Tschitani Lodge No. 10 is the Order of the Arrow lodge for the Connecticut Rivers Council. The name translates to "stronger one" in Lenape. Their totem is of two American Indians shooting arrows. The lodge was created with the merger of Sassacus and Eluwak in 1995.

Before the merge, a joint meeting between the two lodges was held at Camp Tadma in the spring of 1995. In fall, a joint lodge conclave was held, hosted by Sassacus Lodge, at June Norcross Webster Scout Reservation in Ashford. On September 17, 1995, the membership voted on their by-laws, chose the name Tschitani for the new lodge, and a slate of officers were elected. An Official Charter was given to the Tschitani Lodge on January 1, 1996.

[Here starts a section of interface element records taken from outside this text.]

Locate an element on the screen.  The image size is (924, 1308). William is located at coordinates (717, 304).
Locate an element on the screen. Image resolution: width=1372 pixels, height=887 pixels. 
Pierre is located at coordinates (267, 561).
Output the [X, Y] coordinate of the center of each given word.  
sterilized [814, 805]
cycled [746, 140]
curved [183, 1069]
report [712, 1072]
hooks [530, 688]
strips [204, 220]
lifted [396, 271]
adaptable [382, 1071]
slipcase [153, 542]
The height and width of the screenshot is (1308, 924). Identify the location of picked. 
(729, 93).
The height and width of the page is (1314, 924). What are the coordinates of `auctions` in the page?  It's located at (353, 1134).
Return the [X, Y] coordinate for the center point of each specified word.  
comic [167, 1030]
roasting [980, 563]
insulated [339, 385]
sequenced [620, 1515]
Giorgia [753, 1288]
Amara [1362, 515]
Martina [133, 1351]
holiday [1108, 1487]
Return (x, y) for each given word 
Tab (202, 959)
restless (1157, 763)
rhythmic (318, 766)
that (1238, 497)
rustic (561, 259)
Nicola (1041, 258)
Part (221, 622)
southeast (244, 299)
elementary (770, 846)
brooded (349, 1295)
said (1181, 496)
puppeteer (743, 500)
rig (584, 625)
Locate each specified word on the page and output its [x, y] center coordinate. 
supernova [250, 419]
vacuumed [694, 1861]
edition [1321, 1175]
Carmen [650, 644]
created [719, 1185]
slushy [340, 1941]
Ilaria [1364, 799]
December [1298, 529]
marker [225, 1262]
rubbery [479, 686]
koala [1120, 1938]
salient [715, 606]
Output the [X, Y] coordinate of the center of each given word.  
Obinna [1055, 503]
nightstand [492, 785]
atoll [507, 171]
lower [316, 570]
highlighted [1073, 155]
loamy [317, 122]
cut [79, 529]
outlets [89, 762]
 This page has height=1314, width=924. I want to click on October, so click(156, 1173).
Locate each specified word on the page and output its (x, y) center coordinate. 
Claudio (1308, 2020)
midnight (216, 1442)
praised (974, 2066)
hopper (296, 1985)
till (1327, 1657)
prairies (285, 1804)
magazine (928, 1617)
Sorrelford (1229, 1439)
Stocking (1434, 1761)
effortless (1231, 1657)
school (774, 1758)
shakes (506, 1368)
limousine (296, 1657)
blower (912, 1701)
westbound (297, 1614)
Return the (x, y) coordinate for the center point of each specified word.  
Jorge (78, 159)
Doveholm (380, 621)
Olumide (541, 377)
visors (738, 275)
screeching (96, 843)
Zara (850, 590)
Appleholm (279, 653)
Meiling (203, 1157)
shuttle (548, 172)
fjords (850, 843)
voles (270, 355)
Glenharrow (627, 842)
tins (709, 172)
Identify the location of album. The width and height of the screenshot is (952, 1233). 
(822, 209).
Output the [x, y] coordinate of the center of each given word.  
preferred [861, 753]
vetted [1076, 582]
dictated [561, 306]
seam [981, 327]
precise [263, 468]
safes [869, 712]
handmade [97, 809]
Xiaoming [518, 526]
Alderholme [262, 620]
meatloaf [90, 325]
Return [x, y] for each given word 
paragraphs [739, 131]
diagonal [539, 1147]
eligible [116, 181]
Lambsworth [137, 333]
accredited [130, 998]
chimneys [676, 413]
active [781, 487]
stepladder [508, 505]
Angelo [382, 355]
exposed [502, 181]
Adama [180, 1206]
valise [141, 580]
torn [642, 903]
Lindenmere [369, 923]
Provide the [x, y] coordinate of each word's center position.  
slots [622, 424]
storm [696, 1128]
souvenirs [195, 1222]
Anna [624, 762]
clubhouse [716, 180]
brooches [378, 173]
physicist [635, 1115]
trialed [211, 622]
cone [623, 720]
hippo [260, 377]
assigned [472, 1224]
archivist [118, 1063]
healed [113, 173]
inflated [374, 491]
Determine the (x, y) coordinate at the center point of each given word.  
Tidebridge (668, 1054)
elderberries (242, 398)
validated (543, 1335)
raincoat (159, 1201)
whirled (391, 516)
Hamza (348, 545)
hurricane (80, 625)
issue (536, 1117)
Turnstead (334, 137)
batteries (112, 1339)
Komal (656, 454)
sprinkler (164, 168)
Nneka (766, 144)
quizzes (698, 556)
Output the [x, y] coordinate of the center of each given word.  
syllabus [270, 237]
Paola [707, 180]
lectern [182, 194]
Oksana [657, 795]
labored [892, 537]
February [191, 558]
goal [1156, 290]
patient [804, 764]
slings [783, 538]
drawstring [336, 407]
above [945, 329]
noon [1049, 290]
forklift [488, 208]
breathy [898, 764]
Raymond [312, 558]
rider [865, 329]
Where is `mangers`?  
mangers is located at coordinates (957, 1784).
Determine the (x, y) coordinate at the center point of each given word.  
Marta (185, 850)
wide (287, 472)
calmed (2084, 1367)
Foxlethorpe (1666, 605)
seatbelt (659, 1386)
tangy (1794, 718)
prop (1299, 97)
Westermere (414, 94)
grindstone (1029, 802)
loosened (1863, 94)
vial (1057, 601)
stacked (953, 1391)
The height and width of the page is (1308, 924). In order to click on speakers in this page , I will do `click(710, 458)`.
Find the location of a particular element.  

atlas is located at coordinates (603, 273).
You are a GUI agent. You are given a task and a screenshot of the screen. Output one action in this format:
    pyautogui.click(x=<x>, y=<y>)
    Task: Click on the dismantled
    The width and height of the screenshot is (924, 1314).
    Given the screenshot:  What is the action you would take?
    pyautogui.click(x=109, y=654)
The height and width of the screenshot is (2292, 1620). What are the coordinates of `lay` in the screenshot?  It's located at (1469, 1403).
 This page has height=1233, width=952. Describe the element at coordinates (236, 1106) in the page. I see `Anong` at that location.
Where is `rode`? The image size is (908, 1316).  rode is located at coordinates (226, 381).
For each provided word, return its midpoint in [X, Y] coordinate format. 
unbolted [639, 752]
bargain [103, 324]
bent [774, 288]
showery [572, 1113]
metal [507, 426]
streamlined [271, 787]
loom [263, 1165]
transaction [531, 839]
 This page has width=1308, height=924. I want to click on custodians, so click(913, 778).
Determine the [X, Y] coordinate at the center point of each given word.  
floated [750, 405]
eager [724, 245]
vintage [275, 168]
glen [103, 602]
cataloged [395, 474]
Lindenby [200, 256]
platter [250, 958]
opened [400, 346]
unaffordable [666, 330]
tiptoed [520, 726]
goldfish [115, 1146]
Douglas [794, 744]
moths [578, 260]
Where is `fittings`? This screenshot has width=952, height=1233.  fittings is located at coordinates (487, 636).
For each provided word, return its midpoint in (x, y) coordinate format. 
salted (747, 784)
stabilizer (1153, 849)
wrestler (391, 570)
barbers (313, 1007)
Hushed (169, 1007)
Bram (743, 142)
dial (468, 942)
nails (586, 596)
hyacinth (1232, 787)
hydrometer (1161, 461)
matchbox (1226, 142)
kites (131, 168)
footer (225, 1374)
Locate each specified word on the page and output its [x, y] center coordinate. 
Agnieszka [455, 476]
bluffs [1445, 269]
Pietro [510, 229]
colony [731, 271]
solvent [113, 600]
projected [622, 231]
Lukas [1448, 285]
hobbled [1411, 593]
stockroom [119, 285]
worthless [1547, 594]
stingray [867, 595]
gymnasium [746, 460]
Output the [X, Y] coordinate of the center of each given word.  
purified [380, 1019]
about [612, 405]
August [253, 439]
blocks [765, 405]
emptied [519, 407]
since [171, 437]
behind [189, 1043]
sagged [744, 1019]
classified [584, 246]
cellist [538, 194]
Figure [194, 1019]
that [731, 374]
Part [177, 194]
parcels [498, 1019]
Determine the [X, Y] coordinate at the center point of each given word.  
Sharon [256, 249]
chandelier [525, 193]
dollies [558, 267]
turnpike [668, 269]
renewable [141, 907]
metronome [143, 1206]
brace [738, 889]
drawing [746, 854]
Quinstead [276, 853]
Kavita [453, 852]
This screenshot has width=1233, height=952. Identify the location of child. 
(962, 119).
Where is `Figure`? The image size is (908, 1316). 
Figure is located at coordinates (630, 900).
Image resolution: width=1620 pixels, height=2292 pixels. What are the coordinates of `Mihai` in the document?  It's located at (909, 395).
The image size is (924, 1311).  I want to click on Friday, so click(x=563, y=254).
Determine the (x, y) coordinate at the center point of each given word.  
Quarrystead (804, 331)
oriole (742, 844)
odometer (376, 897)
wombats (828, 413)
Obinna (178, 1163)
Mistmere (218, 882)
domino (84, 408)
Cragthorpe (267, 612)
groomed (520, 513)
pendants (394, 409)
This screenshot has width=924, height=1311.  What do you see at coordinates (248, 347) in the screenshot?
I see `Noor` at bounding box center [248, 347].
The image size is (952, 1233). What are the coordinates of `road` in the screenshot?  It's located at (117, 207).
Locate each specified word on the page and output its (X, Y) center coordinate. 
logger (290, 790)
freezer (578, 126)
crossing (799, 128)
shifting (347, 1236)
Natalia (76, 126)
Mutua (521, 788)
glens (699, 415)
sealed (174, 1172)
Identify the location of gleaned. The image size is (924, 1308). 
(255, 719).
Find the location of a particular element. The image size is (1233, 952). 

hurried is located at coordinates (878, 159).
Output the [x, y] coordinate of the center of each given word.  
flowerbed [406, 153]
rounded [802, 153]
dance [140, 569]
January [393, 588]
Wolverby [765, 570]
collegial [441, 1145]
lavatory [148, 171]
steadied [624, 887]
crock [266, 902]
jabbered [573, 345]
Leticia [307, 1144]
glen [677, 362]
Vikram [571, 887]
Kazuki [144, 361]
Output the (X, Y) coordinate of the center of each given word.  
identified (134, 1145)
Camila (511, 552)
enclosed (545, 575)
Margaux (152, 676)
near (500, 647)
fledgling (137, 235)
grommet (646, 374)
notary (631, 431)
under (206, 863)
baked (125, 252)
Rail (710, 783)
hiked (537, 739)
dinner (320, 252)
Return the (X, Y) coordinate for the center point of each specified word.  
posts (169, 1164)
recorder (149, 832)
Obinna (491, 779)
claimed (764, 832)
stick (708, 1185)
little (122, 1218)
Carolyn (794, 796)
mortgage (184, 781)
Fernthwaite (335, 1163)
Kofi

In the spring of 1996 and again in 2001, Tschitani Lodge hosted the Section NE-1B Conclave at June Norcross Webster Scout Reservation. The theme for the weekend was "The Journey Starts from Within." 2003 saw a slight change in the by-laws to allow the election of two lodge vice chiefs and changed election procedures. The lodge also hosted the 2025 Section E20 Conclave at JN Webster Scout Reservation

At the 2005 National Order of the Arrow Conference, Tschitani Lodge received the 2004 and 2006 NOAC Spirit Award and the ceremonial team received Honor Medals. The lodge received the National Quality Lodge award in 1997 and 2002. As the first lodge in the state, it was recipient of the National OA Service Grant in 2005.